■ **Work item**
Search the listing below for the line containing "Click the ticker search input field". From there through the line containing "The height and", transcribe every line exactly, both ends included.

────────────────

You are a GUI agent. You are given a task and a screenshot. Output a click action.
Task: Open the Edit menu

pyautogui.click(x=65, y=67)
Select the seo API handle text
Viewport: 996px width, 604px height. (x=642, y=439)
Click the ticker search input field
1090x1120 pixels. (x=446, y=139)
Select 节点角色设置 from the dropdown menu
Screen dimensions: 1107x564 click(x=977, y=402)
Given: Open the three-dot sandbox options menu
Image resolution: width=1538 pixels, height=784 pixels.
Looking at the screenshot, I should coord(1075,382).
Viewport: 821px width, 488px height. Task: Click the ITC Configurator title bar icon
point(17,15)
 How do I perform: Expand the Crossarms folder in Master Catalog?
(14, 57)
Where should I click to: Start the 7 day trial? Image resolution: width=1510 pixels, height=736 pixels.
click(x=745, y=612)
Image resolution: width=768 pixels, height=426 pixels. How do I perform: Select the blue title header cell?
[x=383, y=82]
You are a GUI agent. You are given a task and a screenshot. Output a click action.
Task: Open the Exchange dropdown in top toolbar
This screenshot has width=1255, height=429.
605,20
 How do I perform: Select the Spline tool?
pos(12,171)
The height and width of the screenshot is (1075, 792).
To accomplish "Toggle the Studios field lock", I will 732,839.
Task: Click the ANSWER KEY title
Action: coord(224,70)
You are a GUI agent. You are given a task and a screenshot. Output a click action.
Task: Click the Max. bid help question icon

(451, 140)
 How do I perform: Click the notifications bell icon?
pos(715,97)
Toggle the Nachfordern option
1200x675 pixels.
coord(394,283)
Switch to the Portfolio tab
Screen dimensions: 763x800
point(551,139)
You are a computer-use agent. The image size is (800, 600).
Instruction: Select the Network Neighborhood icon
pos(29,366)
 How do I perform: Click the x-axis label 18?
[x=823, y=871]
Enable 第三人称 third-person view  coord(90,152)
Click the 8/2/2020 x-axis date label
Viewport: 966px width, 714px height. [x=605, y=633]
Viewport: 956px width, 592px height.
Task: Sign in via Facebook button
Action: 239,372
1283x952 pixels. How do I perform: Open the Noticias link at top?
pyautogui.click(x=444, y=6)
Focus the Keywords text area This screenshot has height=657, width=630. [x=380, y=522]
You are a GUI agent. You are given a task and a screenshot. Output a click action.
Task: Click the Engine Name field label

────────────────

■ **Written answer**
Click the ticker search input field
1090x1120 pixels. (x=446, y=139)
Select 节点角色设置 from the dropdown menu
Screen dimensions: 1107x564 click(x=977, y=402)
Given: Open the three-dot sandbox options menu
Image resolution: width=1538 pixels, height=784 pixels.
Looking at the screenshot, I should coord(1075,382).
Viewport: 821px width, 488px height. Task: Click the ITC Configurator title bar icon
point(17,15)
 How do I perform: Expand the Crossarms folder in Master Catalog?
(14, 57)
Where should I click to: Start the 7 day trial? Image resolution: width=1510 pixels, height=736 pixels.
click(x=745, y=612)
Image resolution: width=768 pixels, height=426 pixels. How do I perform: Select the blue title header cell?
[x=383, y=82]
You are a GUI agent. You are given a task and a screenshot. Output a click action.
Task: Open the Exchange dropdown in top toolbar
This screenshot has width=1255, height=429.
605,20
 How do I perform: Select the Spline tool?
pos(12,171)
The height and width of the screenshot is (1075, 792).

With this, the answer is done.